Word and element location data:
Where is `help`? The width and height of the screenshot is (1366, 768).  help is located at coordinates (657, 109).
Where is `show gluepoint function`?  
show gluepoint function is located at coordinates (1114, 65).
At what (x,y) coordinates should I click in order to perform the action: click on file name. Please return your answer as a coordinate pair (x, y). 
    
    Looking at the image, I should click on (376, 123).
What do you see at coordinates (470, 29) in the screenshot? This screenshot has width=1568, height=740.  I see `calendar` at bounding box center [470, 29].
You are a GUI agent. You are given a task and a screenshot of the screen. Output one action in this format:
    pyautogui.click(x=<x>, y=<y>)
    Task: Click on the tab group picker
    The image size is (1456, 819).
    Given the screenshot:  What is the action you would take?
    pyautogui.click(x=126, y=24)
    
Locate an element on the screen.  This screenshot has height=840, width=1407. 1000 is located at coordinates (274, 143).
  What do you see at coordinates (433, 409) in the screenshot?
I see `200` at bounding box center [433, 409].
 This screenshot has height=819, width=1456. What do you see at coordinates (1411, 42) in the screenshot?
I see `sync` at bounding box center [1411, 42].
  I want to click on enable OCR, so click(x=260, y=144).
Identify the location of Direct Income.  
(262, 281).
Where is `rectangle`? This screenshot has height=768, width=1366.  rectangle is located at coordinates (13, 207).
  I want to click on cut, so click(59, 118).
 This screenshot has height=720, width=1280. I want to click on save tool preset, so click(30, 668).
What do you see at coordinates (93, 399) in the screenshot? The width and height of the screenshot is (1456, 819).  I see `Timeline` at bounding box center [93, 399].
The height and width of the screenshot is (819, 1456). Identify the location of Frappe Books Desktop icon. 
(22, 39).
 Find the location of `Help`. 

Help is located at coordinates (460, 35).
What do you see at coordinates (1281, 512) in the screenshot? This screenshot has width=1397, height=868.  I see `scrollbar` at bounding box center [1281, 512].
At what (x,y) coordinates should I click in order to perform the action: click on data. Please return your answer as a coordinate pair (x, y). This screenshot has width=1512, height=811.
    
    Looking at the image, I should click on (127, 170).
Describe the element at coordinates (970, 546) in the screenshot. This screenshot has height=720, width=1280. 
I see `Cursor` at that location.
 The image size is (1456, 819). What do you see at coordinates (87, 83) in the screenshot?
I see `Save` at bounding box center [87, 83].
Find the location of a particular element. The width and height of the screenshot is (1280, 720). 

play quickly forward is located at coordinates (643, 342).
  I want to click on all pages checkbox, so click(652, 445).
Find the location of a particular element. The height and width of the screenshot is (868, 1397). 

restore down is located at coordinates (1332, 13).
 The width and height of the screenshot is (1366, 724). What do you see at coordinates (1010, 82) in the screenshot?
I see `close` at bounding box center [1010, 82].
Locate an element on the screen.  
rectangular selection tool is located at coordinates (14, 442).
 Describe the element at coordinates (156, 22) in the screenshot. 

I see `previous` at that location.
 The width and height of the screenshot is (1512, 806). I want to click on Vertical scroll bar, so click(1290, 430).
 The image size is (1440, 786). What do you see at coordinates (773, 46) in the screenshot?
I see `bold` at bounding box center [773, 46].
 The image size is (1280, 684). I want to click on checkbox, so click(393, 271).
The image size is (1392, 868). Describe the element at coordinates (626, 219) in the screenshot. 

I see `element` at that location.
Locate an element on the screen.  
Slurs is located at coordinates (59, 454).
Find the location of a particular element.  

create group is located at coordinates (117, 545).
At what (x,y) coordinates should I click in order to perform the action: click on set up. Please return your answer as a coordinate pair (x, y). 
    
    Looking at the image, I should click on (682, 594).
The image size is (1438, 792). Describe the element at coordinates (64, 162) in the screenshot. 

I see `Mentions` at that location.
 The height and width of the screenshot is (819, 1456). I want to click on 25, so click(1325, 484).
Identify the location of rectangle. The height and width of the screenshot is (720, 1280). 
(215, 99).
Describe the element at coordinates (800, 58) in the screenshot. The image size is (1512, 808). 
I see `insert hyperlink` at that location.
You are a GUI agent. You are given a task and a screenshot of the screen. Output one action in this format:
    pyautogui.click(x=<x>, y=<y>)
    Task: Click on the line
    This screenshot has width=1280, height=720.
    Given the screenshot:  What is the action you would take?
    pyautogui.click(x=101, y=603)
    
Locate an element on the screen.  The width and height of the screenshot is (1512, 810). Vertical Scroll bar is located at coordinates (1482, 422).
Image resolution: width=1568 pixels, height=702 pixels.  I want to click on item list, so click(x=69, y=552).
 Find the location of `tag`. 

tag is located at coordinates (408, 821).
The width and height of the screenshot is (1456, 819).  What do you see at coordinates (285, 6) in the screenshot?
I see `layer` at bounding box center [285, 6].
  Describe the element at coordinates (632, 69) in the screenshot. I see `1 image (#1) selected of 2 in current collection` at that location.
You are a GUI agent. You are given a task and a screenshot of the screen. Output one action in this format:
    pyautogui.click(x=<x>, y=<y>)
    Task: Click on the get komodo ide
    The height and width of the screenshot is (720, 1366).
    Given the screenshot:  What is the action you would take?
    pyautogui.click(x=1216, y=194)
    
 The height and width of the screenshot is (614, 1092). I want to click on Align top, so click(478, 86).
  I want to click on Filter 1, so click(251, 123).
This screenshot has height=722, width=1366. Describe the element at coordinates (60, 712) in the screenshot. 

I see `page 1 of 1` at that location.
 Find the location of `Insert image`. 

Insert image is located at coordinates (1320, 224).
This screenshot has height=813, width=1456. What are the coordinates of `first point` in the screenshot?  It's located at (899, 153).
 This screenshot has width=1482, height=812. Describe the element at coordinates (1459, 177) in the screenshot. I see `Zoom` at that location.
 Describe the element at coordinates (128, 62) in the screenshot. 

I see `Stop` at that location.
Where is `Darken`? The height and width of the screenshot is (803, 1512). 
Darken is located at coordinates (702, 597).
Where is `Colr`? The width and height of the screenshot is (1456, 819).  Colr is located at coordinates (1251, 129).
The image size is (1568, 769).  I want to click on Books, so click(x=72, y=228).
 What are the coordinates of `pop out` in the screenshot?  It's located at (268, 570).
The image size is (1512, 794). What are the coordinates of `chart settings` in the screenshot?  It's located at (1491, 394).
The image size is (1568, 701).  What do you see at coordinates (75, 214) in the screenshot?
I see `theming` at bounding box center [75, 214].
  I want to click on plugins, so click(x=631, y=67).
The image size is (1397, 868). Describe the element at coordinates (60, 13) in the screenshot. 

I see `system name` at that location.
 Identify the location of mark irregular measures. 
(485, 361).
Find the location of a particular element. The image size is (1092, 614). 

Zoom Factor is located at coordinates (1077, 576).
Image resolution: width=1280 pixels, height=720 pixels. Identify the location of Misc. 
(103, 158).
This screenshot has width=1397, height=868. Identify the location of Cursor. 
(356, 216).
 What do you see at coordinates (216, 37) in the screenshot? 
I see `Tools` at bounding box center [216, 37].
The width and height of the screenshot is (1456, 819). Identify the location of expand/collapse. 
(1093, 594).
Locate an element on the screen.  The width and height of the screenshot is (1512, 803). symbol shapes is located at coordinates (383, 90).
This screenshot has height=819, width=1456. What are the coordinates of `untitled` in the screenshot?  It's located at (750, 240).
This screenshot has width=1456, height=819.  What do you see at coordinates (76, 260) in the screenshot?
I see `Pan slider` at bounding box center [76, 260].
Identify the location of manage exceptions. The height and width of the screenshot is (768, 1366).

- **What is expected**
Retype the items above word for word, line by line.

- **Task output**
Where is `help`? The width and height of the screenshot is (1366, 768).  help is located at coordinates (657, 109).
Where is `show gluepoint function`?  
show gluepoint function is located at coordinates (1114, 65).
At what (x,y) coordinates should I click in order to perform the action: click on file name. Please return your answer as a coordinate pair (x, y). 
    
    Looking at the image, I should click on (376, 123).
What do you see at coordinates (470, 29) in the screenshot? This screenshot has width=1568, height=740.  I see `calendar` at bounding box center [470, 29].
You are a GUI agent. You are given a task and a screenshot of the screen. Output one action in this format:
    pyautogui.click(x=<x>, y=<y>)
    Task: Click on the tab group picker
    The image size is (1456, 819).
    Given the screenshot:  What is the action you would take?
    pyautogui.click(x=126, y=24)
    
Locate an element on the screen.  This screenshot has height=840, width=1407. 1000 is located at coordinates (274, 143).
  What do you see at coordinates (433, 409) in the screenshot?
I see `200` at bounding box center [433, 409].
 This screenshot has height=819, width=1456. What do you see at coordinates (1411, 42) in the screenshot?
I see `sync` at bounding box center [1411, 42].
  I want to click on enable OCR, so click(x=260, y=144).
Identify the location of Direct Income.  
(262, 281).
Where is `rectangle`? This screenshot has height=768, width=1366.  rectangle is located at coordinates (13, 207).
  I want to click on cut, so click(59, 118).
 This screenshot has height=720, width=1280. I want to click on save tool preset, so click(30, 668).
What do you see at coordinates (93, 399) in the screenshot? The width and height of the screenshot is (1456, 819).  I see `Timeline` at bounding box center [93, 399].
The height and width of the screenshot is (819, 1456). Identify the location of Frappe Books Desktop icon. 
(22, 39).
 Find the location of `Help`. 

Help is located at coordinates (460, 35).
What do you see at coordinates (1281, 512) in the screenshot? This screenshot has width=1397, height=868.  I see `scrollbar` at bounding box center [1281, 512].
At what (x,y) coordinates should I click in order to perform the action: click on data. Please return your answer as a coordinate pair (x, y). This screenshot has width=1512, height=811.
    
    Looking at the image, I should click on (127, 170).
Describe the element at coordinates (970, 546) in the screenshot. This screenshot has height=720, width=1280. 
I see `Cursor` at that location.
 The image size is (1456, 819). What do you see at coordinates (87, 83) in the screenshot?
I see `Save` at bounding box center [87, 83].
Find the location of a particular element. The width and height of the screenshot is (1280, 720). 

play quickly forward is located at coordinates (643, 342).
  I want to click on all pages checkbox, so click(652, 445).
Find the location of a particular element. The height and width of the screenshot is (868, 1397). 

restore down is located at coordinates (1332, 13).
 The width and height of the screenshot is (1366, 724). What do you see at coordinates (1010, 82) in the screenshot?
I see `close` at bounding box center [1010, 82].
Locate an element on the screen.  
rectangular selection tool is located at coordinates (14, 442).
 Describe the element at coordinates (156, 22) in the screenshot. 

I see `previous` at that location.
 The width and height of the screenshot is (1512, 806). I want to click on Vertical scroll bar, so click(1290, 430).
 The image size is (1440, 786). What do you see at coordinates (773, 46) in the screenshot?
I see `bold` at bounding box center [773, 46].
 The image size is (1280, 684). I want to click on checkbox, so click(393, 271).
The image size is (1392, 868). Describe the element at coordinates (626, 219) in the screenshot. 

I see `element` at that location.
Locate an element on the screen.  
Slurs is located at coordinates (59, 454).
Find the location of a particular element.  

create group is located at coordinates (117, 545).
At what (x,y) coordinates should I click in order to perform the action: click on set up. Please return your answer as a coordinate pair (x, y). 
    
    Looking at the image, I should click on (682, 594).
The image size is (1438, 792). Describe the element at coordinates (64, 162) in the screenshot. 

I see `Mentions` at that location.
 The height and width of the screenshot is (819, 1456). I want to click on 25, so click(1325, 484).
Identify the location of rectangle. The height and width of the screenshot is (720, 1280). 
(215, 99).
Describe the element at coordinates (800, 58) in the screenshot. The image size is (1512, 808). 
I see `insert hyperlink` at that location.
You are a GUI agent. You are given a task and a screenshot of the screen. Output one action in this format:
    pyautogui.click(x=<x>, y=<y>)
    Task: Click on the line
    This screenshot has width=1280, height=720.
    Given the screenshot:  What is the action you would take?
    pyautogui.click(x=101, y=603)
    
Locate an element on the screen.  The width and height of the screenshot is (1512, 810). Vertical Scroll bar is located at coordinates (1482, 422).
Image resolution: width=1568 pixels, height=702 pixels.  I want to click on item list, so click(x=69, y=552).
 Find the location of `tag`. 

tag is located at coordinates (408, 821).
The width and height of the screenshot is (1456, 819).  What do you see at coordinates (285, 6) in the screenshot?
I see `layer` at bounding box center [285, 6].
  Describe the element at coordinates (632, 69) in the screenshot. I see `1 image (#1) selected of 2 in current collection` at that location.
You are a GUI agent. You are given a task and a screenshot of the screen. Output one action in this format:
    pyautogui.click(x=<x>, y=<y>)
    Task: Click on the get komodo ide
    The height and width of the screenshot is (720, 1366).
    Given the screenshot:  What is the action you would take?
    pyautogui.click(x=1216, y=194)
    
 The height and width of the screenshot is (614, 1092). I want to click on Align top, so click(478, 86).
  I want to click on Filter 1, so click(251, 123).
This screenshot has height=722, width=1366. Describe the element at coordinates (60, 712) in the screenshot. 

I see `page 1 of 1` at that location.
 Find the location of `Insert image`. 

Insert image is located at coordinates (1320, 224).
This screenshot has height=813, width=1456. What are the coordinates of `first point` in the screenshot?  It's located at (899, 153).
 This screenshot has width=1482, height=812. Describe the element at coordinates (1459, 177) in the screenshot. I see `Zoom` at that location.
 Describe the element at coordinates (128, 62) in the screenshot. 

I see `Stop` at that location.
Where is `Darken`? The height and width of the screenshot is (803, 1512). 
Darken is located at coordinates (702, 597).
Where is `Colr`? The width and height of the screenshot is (1456, 819).  Colr is located at coordinates (1251, 129).
The image size is (1568, 769).  I want to click on Books, so click(x=72, y=228).
 What are the coordinates of `pop out` in the screenshot?  It's located at (268, 570).
The image size is (1512, 794). What are the coordinates of `chart settings` in the screenshot?  It's located at (1491, 394).
The image size is (1568, 701).  What do you see at coordinates (75, 214) in the screenshot?
I see `theming` at bounding box center [75, 214].
  I want to click on plugins, so click(x=631, y=67).
The image size is (1397, 868). Describe the element at coordinates (60, 13) in the screenshot. 

I see `system name` at that location.
 Identify the location of mark irregular measures. 
(485, 361).
Find the location of a particular element. The image size is (1092, 614). 

Zoom Factor is located at coordinates (1077, 576).
Image resolution: width=1280 pixels, height=720 pixels. Identify the location of Misc. 
(103, 158).
This screenshot has width=1397, height=868. Identify the location of Cursor. 
(356, 216).
 What do you see at coordinates (216, 37) in the screenshot? 
I see `Tools` at bounding box center [216, 37].
The width and height of the screenshot is (1456, 819). Identify the location of expand/collapse. 
(1093, 594).
Locate an element on the screen.  The width and height of the screenshot is (1512, 803). symbol shapes is located at coordinates (383, 90).
This screenshot has height=819, width=1456. What are the coordinates of `untitled` in the screenshot?  It's located at (750, 240).
This screenshot has width=1456, height=819.  What do you see at coordinates (76, 260) in the screenshot?
I see `Pan slider` at bounding box center [76, 260].
Identify the location of manage exceptions. The height and width of the screenshot is (768, 1366).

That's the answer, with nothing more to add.